THE DATA:
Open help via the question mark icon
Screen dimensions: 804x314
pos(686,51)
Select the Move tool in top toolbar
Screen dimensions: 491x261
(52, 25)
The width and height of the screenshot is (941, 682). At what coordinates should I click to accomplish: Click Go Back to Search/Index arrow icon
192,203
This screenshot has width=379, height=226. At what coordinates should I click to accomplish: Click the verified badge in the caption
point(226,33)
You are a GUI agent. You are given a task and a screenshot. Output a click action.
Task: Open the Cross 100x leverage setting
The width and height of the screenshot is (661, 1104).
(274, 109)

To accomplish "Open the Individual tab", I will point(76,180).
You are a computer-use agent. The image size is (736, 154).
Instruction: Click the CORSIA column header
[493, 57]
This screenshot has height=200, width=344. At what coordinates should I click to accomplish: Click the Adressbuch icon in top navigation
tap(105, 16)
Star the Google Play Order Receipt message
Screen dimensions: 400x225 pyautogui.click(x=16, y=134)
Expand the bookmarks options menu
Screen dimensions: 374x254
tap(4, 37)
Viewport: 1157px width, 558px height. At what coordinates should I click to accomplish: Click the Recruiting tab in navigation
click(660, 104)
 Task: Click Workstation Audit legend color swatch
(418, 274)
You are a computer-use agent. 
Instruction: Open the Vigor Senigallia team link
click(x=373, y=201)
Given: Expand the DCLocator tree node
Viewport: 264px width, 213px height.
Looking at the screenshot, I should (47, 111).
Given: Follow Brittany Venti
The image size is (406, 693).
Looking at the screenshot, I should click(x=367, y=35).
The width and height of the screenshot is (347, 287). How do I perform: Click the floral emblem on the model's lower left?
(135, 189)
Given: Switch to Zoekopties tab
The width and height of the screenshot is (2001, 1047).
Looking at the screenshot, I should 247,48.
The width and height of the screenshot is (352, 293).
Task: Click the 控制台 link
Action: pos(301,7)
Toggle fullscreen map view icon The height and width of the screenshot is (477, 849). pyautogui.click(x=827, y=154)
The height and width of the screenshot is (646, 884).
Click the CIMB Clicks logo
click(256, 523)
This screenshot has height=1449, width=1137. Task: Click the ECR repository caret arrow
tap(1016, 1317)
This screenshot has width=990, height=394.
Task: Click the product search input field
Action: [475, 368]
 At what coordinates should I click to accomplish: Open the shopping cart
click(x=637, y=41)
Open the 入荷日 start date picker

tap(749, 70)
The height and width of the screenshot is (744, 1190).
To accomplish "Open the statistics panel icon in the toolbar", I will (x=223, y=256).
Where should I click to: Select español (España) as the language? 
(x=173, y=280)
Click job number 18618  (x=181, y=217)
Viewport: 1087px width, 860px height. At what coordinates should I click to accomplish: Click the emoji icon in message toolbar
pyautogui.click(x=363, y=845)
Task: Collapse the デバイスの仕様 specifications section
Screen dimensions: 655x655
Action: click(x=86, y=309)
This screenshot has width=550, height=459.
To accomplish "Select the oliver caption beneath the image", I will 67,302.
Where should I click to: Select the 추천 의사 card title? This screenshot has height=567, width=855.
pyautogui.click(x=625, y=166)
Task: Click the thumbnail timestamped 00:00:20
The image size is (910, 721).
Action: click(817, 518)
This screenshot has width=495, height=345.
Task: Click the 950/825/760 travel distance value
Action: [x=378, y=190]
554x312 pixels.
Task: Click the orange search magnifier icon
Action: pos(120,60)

TASK REQUIREMENTS: From the line containing "Task: Click the thumbnail" to the final line above, output everything. Change nothing and add nothing.

RESPONSE AREA:
Task: Click the thumbnail timestamped 00:00:20
The image size is (910, 721).
Action: click(817, 518)
This screenshot has width=495, height=345.
Task: Click the 950/825/760 travel distance value
Action: [x=378, y=190]
554x312 pixels.
Task: Click the orange search magnifier icon
Action: pos(120,60)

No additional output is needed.